'''
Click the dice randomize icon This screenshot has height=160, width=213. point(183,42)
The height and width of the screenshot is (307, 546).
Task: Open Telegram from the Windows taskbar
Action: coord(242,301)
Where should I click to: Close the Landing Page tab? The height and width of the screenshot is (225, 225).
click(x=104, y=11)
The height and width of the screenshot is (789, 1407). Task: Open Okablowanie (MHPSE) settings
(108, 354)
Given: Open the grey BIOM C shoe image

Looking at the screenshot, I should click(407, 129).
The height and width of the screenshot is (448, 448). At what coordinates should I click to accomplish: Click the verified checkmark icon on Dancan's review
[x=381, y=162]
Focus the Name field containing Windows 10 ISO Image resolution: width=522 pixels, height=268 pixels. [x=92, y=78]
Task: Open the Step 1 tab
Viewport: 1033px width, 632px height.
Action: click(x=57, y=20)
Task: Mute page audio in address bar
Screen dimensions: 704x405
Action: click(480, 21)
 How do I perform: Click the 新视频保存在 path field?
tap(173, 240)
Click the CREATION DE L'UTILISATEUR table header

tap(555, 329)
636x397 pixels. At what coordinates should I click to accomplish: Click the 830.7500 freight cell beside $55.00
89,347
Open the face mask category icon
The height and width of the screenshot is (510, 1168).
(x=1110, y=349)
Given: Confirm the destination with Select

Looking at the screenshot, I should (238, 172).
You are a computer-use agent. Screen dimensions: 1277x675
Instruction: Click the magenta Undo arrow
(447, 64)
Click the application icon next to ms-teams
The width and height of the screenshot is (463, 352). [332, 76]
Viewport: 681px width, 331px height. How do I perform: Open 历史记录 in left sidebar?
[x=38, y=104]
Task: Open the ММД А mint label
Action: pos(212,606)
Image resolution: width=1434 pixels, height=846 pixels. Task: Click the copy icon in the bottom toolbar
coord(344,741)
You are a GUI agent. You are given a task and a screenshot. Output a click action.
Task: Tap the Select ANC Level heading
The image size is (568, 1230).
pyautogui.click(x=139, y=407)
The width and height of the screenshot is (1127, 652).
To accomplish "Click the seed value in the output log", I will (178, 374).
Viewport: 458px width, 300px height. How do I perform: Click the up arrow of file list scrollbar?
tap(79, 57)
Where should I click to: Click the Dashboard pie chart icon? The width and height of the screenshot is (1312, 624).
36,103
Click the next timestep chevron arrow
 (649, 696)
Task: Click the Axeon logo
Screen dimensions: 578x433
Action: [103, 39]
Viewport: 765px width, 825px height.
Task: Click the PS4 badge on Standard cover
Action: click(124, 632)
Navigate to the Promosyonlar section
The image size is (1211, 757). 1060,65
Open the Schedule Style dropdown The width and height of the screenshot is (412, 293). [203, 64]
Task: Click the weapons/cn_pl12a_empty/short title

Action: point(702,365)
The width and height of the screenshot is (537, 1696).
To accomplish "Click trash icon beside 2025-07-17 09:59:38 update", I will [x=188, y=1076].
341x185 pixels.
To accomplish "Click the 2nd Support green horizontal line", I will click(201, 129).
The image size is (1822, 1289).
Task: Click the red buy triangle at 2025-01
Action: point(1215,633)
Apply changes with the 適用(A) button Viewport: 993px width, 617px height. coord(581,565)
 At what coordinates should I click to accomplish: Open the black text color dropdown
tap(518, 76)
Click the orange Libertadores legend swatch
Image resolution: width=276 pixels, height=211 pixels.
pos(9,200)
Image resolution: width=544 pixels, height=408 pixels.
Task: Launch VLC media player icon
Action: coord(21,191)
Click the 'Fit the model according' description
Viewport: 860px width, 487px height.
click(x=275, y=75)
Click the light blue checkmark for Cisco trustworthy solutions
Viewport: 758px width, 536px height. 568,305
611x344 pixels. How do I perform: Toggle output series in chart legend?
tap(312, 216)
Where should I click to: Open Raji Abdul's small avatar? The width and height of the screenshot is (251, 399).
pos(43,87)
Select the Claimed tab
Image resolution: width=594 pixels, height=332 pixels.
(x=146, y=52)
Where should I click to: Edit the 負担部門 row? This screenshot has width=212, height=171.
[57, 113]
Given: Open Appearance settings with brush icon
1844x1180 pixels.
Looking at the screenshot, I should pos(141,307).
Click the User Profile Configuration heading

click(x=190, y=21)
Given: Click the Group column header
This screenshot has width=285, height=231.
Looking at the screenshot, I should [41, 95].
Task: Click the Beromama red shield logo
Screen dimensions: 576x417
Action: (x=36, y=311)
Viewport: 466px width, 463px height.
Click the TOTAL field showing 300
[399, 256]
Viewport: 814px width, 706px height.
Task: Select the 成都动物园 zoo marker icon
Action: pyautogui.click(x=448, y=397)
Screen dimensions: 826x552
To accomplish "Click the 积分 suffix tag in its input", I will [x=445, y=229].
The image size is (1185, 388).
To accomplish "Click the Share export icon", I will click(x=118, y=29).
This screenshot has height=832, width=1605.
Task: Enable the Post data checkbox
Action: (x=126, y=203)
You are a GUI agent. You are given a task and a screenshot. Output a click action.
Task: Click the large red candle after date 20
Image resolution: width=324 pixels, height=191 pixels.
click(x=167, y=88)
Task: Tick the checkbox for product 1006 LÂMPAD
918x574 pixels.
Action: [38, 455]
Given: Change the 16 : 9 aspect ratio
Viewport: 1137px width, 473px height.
'''
Short problem —
Retype the part of the material that opens with the line containing "Click the next timestep chevron arrow" and closes with the line containing "Action: point(702,365)", including both of those lines, without any changes.

Output of the task —
Click the next timestep chevron arrow
 (649, 696)
Task: Click the Axeon logo
Screen dimensions: 578x433
Action: [103, 39]
Viewport: 765px width, 825px height.
Task: Click the PS4 badge on Standard cover
Action: click(124, 632)
Navigate to the Promosyonlar section
The image size is (1211, 757). 1060,65
Open the Schedule Style dropdown The width and height of the screenshot is (412, 293). [203, 64]
Task: Click the weapons/cn_pl12a_empty/short title

Action: point(702,365)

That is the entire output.